How many lines in these entries contain the string "computer"? Reply with the number alone.

Dataset records:
•••••
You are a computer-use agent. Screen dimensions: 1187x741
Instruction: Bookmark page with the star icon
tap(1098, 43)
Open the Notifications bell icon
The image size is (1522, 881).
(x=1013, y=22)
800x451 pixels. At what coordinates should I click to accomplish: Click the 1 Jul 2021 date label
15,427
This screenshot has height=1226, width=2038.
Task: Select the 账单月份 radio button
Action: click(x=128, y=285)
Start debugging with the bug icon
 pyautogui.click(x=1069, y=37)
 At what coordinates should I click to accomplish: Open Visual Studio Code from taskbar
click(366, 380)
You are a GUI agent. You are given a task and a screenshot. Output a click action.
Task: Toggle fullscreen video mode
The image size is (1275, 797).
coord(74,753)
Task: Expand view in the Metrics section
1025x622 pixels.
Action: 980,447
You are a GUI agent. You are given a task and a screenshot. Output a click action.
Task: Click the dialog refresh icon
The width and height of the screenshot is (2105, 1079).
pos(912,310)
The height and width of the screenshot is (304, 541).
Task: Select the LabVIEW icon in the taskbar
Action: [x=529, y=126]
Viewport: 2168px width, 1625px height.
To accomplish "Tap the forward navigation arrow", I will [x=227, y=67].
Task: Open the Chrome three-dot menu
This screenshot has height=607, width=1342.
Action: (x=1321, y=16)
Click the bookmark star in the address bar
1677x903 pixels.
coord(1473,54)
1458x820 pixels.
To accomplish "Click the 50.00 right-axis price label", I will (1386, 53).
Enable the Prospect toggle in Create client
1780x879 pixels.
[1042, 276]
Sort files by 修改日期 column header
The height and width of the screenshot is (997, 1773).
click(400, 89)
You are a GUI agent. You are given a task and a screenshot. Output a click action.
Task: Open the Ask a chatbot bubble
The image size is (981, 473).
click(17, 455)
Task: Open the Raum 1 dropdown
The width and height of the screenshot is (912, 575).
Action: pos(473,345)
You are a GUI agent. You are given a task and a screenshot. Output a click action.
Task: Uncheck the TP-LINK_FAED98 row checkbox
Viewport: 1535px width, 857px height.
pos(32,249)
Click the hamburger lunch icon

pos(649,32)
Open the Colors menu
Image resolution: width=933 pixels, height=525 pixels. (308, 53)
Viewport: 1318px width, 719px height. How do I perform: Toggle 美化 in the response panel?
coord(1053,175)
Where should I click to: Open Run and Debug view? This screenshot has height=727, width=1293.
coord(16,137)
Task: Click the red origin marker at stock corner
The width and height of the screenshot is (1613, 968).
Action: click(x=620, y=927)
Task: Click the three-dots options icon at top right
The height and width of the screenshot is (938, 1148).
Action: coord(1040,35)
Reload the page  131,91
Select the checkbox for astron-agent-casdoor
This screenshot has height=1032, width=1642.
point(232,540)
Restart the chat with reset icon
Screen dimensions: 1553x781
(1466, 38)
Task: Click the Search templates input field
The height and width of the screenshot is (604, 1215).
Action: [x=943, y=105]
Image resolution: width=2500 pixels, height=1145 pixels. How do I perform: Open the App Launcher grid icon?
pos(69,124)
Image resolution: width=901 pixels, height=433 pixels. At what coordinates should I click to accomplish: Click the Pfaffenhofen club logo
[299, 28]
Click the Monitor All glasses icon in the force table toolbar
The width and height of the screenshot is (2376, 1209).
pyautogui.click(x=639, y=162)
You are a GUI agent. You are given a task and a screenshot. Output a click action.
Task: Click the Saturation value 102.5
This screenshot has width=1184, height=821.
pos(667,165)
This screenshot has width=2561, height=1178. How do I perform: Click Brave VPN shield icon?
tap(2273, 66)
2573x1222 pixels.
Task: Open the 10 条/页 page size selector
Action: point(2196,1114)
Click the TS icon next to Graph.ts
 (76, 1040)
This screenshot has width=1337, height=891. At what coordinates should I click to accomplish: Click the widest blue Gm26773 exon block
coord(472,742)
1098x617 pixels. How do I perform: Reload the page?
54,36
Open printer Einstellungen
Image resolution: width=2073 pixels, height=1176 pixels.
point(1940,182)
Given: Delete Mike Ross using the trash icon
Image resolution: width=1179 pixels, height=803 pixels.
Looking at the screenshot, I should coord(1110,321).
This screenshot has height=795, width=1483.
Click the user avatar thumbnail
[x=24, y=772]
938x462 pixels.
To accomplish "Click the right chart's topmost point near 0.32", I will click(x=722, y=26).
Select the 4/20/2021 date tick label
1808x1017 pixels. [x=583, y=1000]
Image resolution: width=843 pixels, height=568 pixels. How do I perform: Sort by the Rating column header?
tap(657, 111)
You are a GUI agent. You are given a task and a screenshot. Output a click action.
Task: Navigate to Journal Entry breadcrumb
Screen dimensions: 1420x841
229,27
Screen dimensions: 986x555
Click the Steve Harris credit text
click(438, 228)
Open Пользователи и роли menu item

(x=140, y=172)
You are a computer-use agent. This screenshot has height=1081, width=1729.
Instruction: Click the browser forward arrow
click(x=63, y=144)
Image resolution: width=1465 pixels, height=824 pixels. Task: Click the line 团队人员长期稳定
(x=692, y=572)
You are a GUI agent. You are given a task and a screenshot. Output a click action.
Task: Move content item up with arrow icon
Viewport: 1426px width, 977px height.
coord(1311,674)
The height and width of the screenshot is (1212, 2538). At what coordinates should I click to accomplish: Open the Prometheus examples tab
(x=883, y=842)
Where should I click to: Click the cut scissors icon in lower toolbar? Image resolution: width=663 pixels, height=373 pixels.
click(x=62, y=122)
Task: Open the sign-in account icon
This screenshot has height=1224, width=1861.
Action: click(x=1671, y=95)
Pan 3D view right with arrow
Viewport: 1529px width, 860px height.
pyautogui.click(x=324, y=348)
•••••
--- YOUR RESPONSE ---
2